Please repeat the records exactly, keeping the pictures out.

---------------

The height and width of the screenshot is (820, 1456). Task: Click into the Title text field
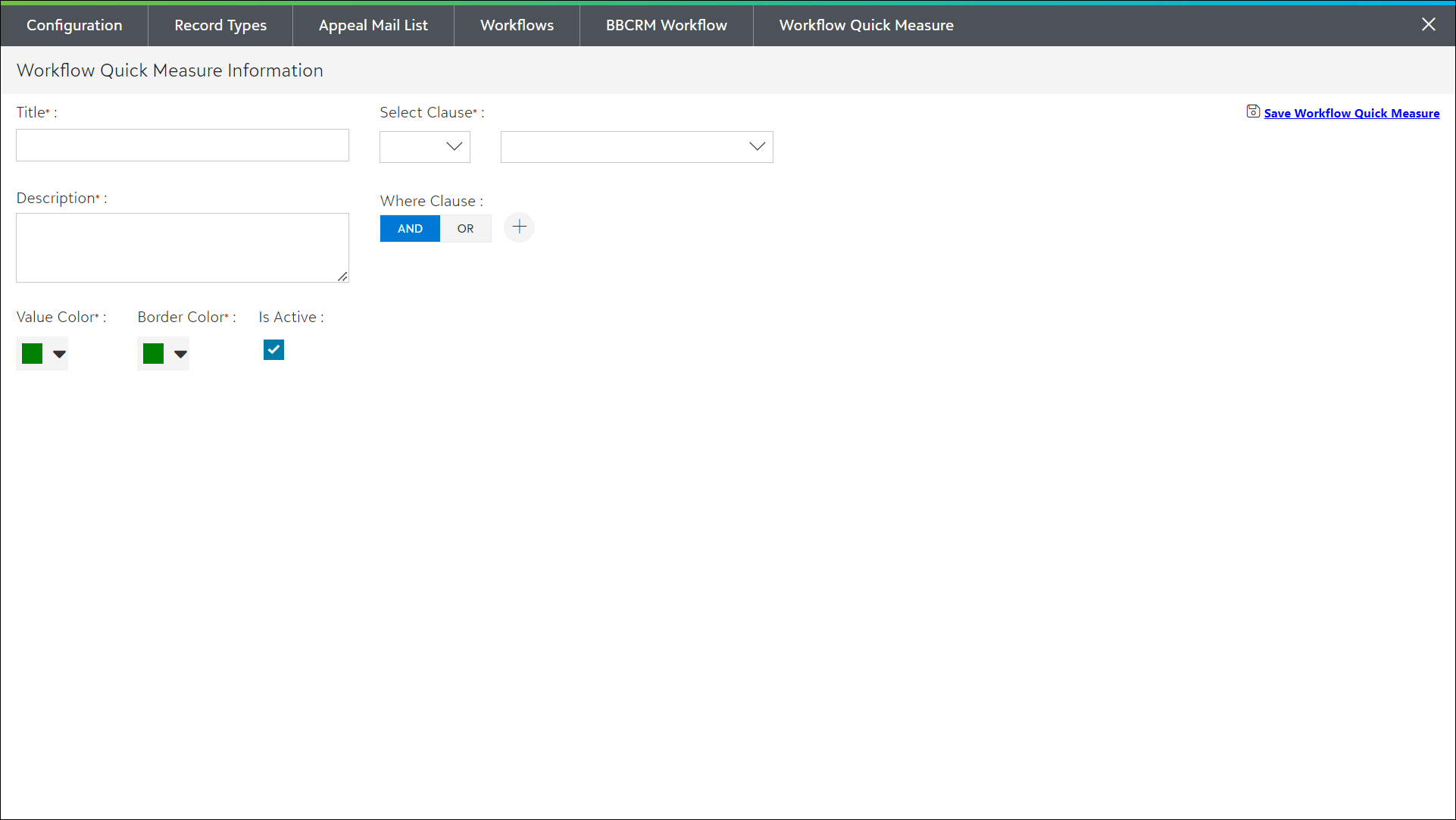(183, 145)
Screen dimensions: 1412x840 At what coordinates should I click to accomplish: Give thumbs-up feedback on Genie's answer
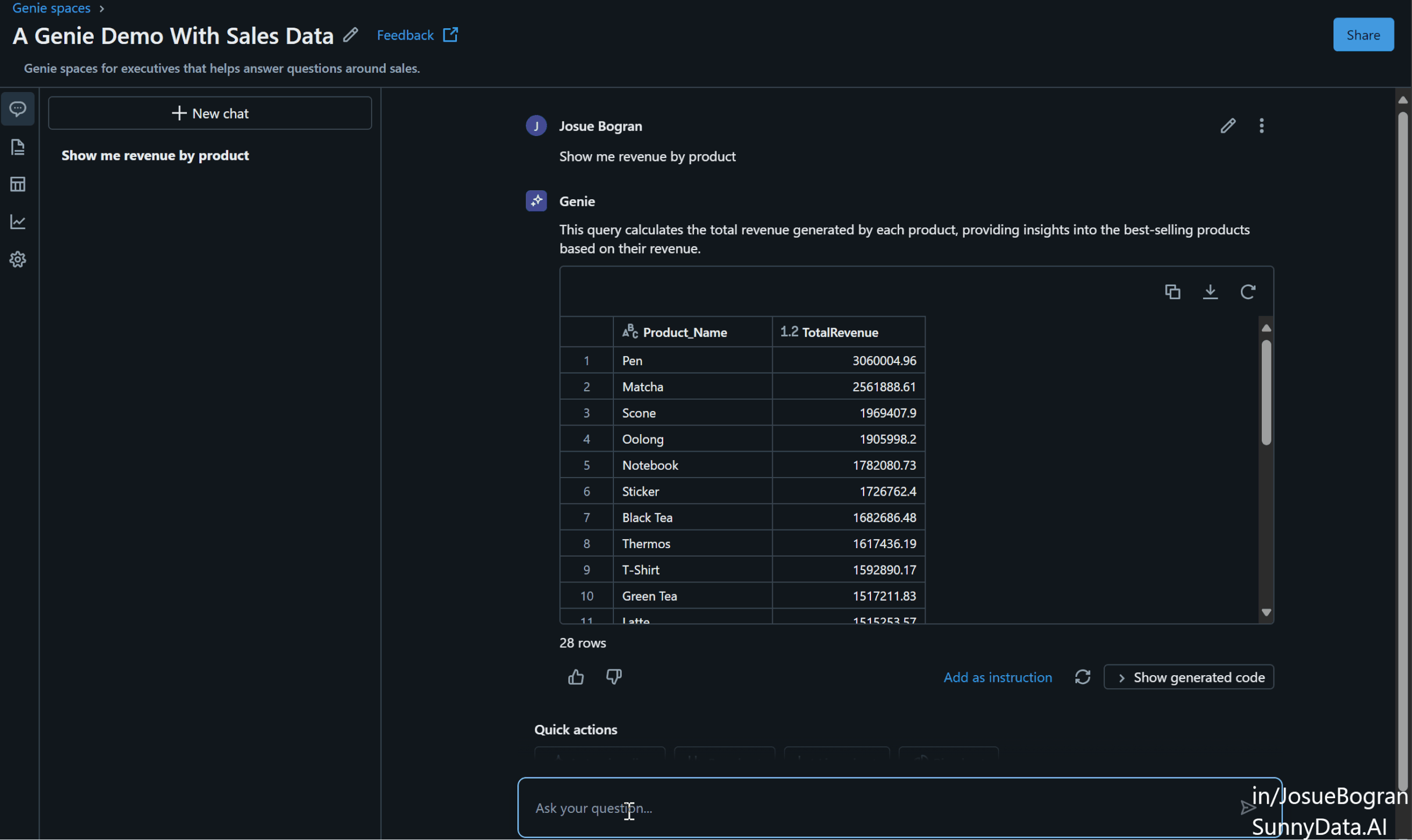point(575,677)
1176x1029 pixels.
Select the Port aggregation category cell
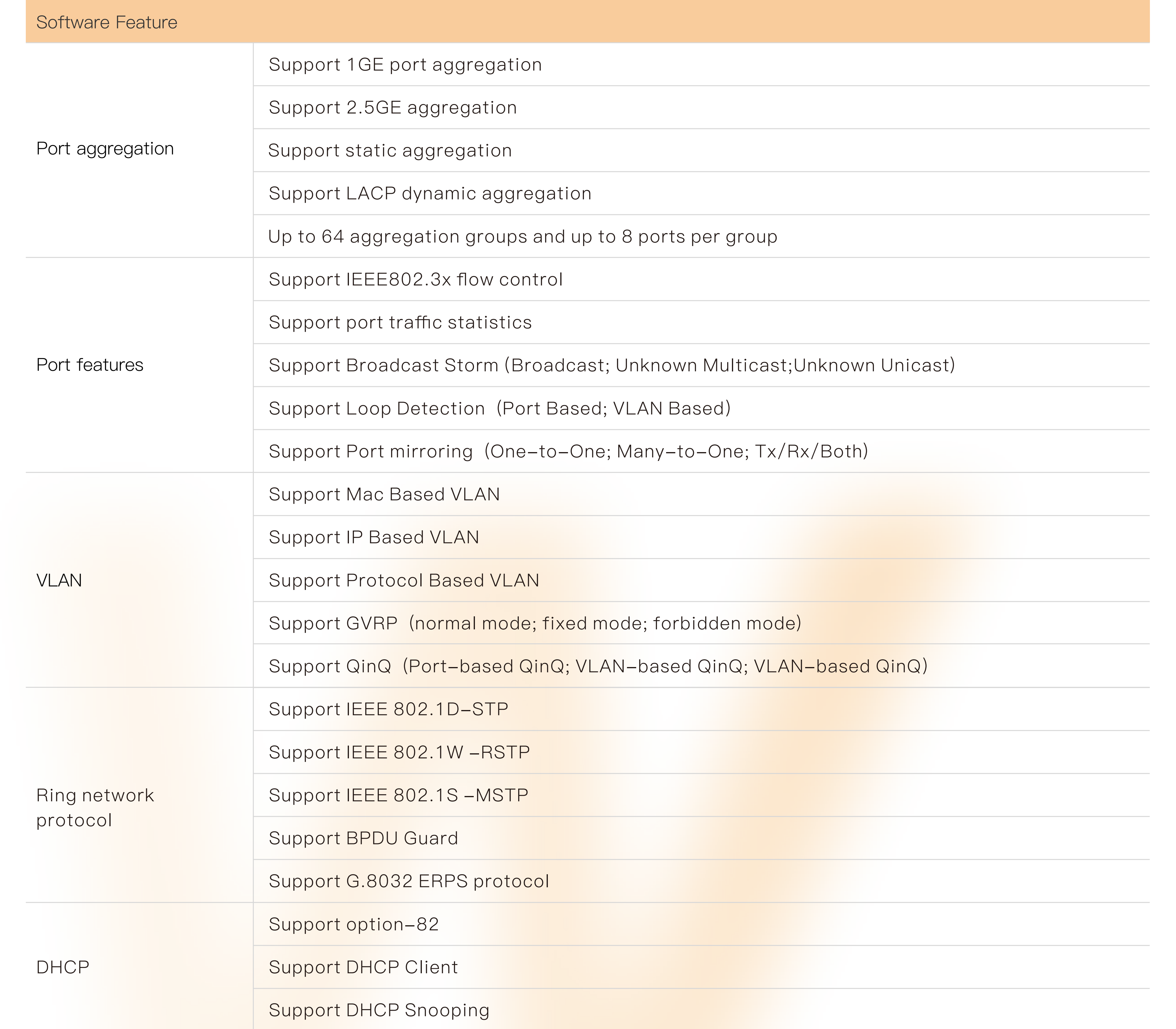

---------------

● **Task response**:
The height and width of the screenshot is (820, 1456). Task: Click into the Title text field
(183, 145)
Screen dimensions: 1412x840 At what coordinates should I click to accomplish: Give thumbs-up feedback on Genie's answer
point(575,677)
1176x1029 pixels.
Select the Port aggregation category cell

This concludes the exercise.